_What is being asked_
The line containing "Given: Select the YTD range tab" marks the start of the required copy, which runs to the final line of the entries; return those lines exactly, without any pictures.

(Records contained in a dataset)
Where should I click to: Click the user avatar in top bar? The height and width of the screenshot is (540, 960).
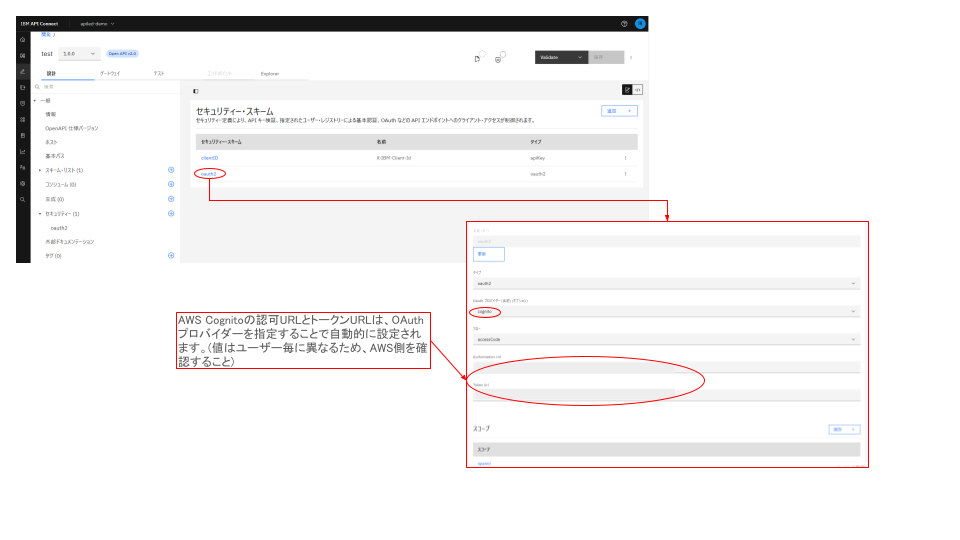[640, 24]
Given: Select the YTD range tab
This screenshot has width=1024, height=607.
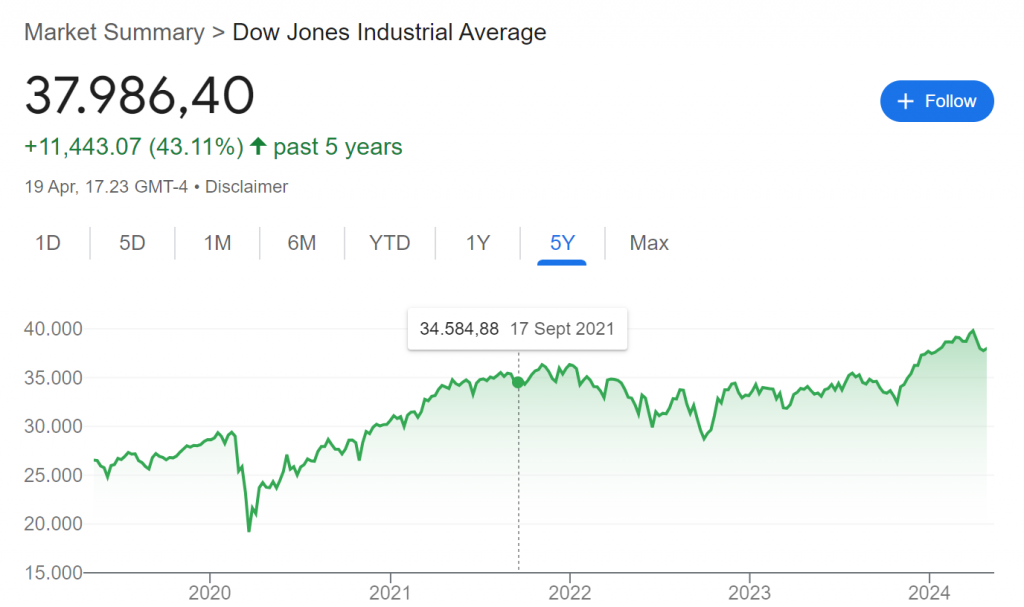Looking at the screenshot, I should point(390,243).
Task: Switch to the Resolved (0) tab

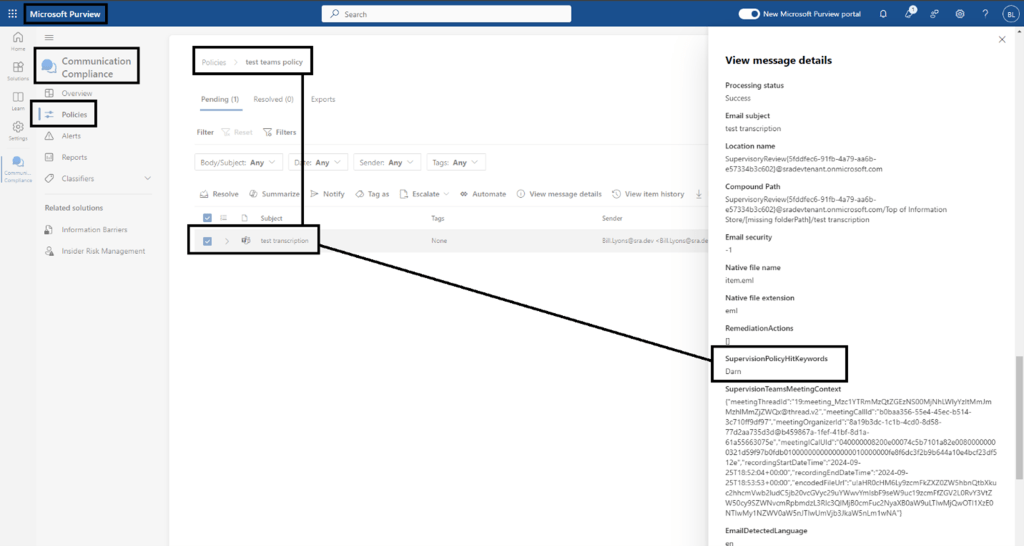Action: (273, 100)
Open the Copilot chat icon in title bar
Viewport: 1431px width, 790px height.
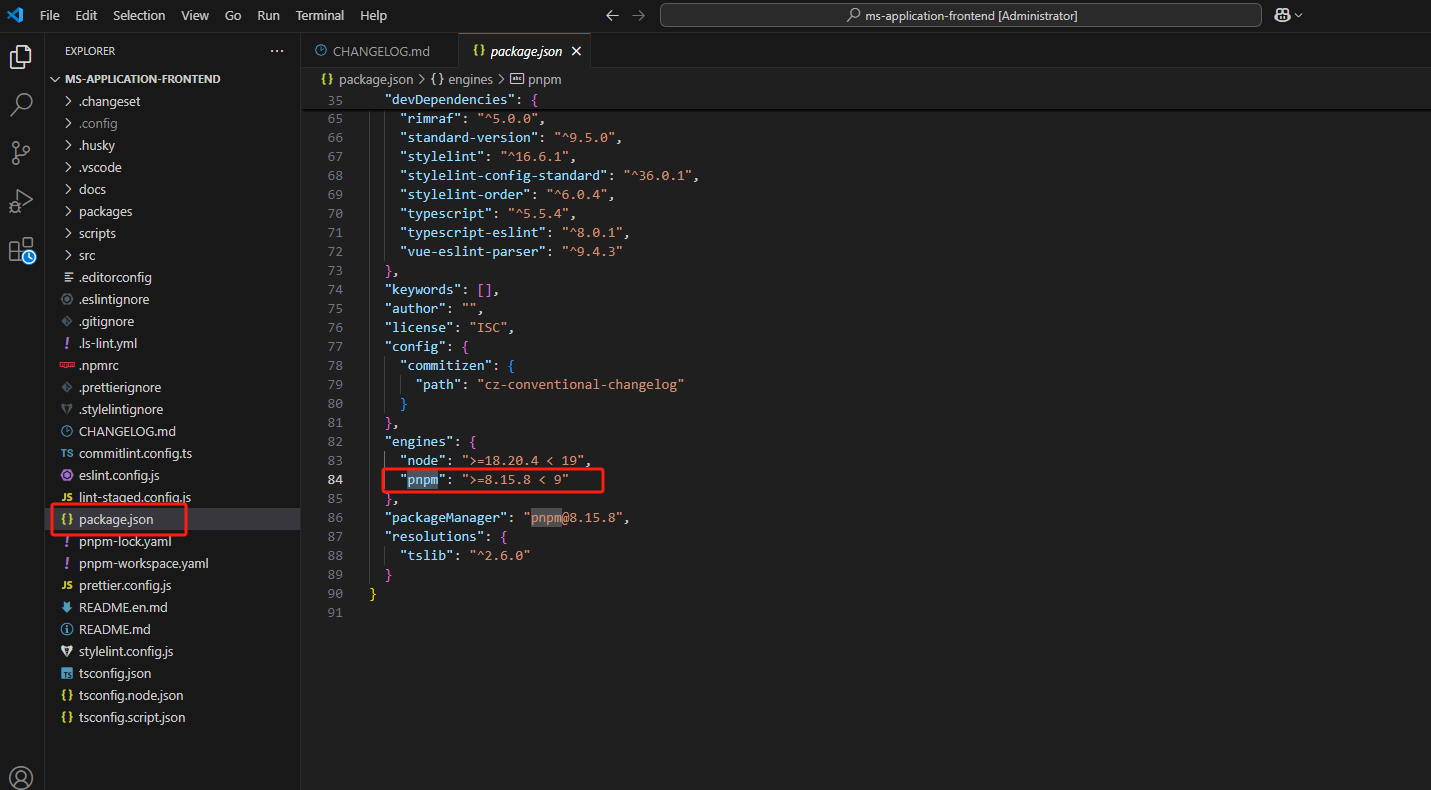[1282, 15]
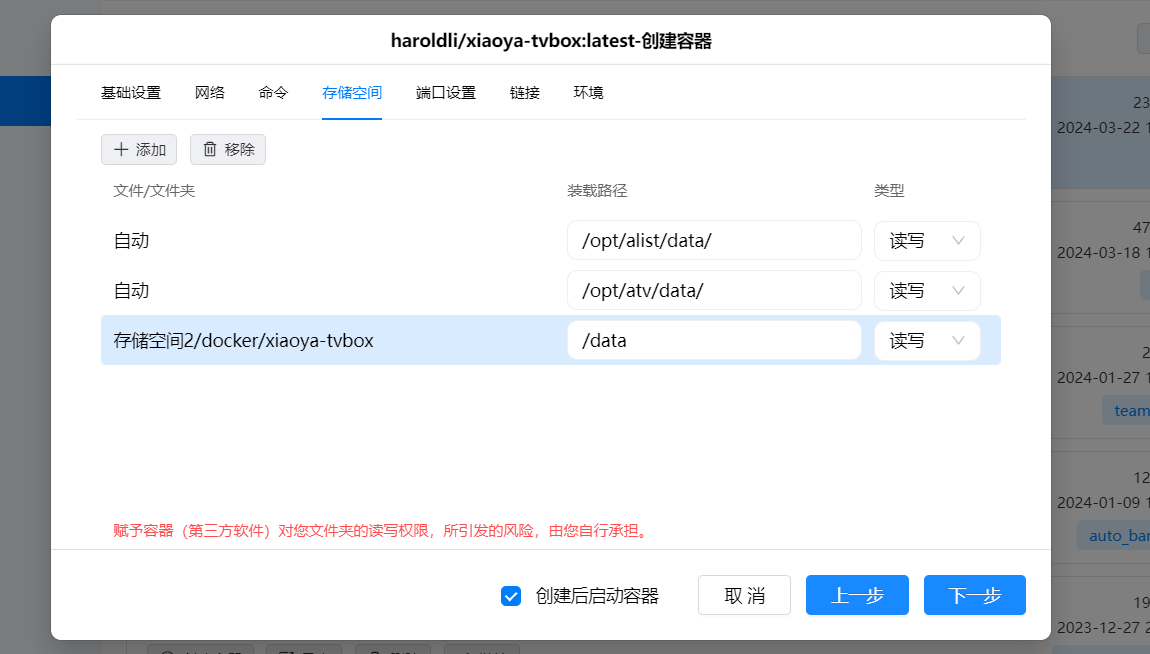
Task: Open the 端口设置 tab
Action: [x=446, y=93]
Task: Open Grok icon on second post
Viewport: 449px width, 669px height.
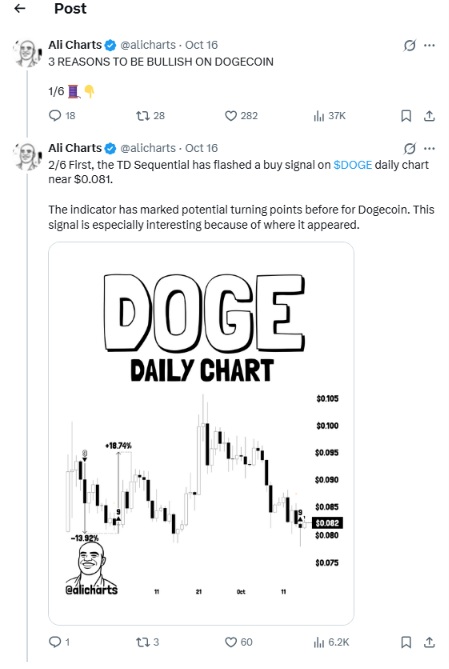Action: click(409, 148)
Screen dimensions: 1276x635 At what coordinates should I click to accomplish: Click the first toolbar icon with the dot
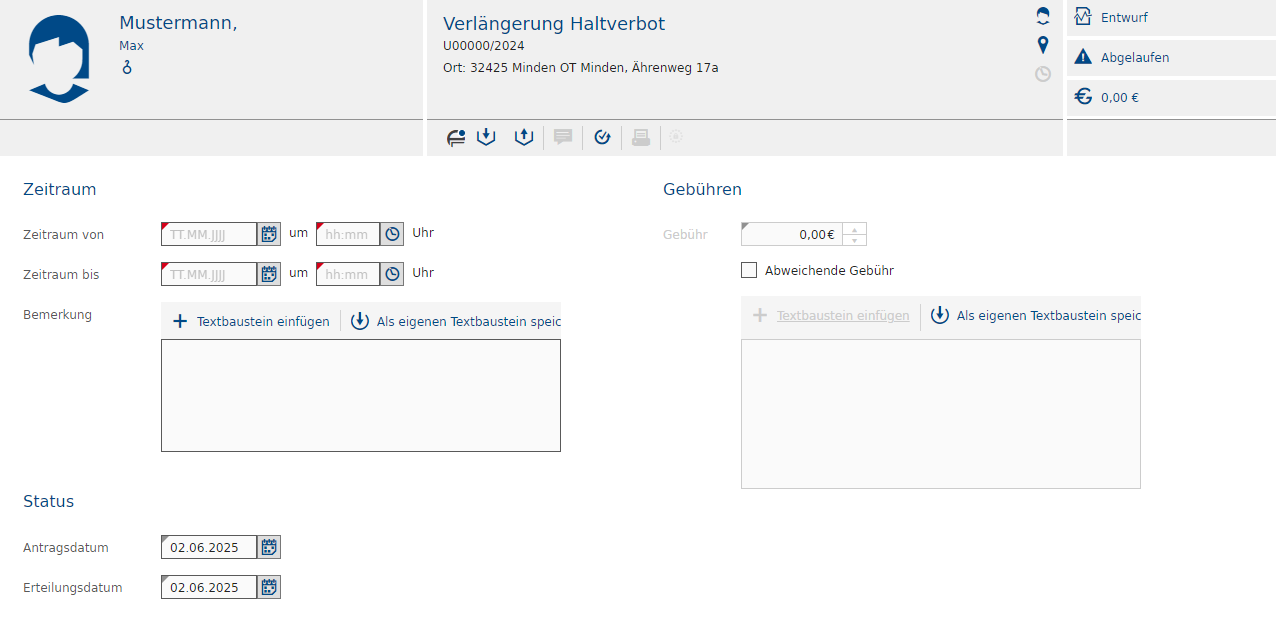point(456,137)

_Result_
Given: Select the YTD range tab
This screenshot has width=1024, height=607.
Looking at the screenshot, I should point(390,243).
Task: Switch to the Resolved (0) tab

Action: (273, 100)
Open the Copilot chat icon in title bar
Viewport: 1431px width, 790px height.
[1282, 15]
Task: Open the 端口设置 tab
Action: [x=446, y=93]
Task: Open Grok icon on second post
Viewport: 449px width, 669px height.
Action: click(409, 148)
Screen dimensions: 1276x635 At what coordinates should I click to accomplish: Click the first toolbar icon with the dot
point(456,137)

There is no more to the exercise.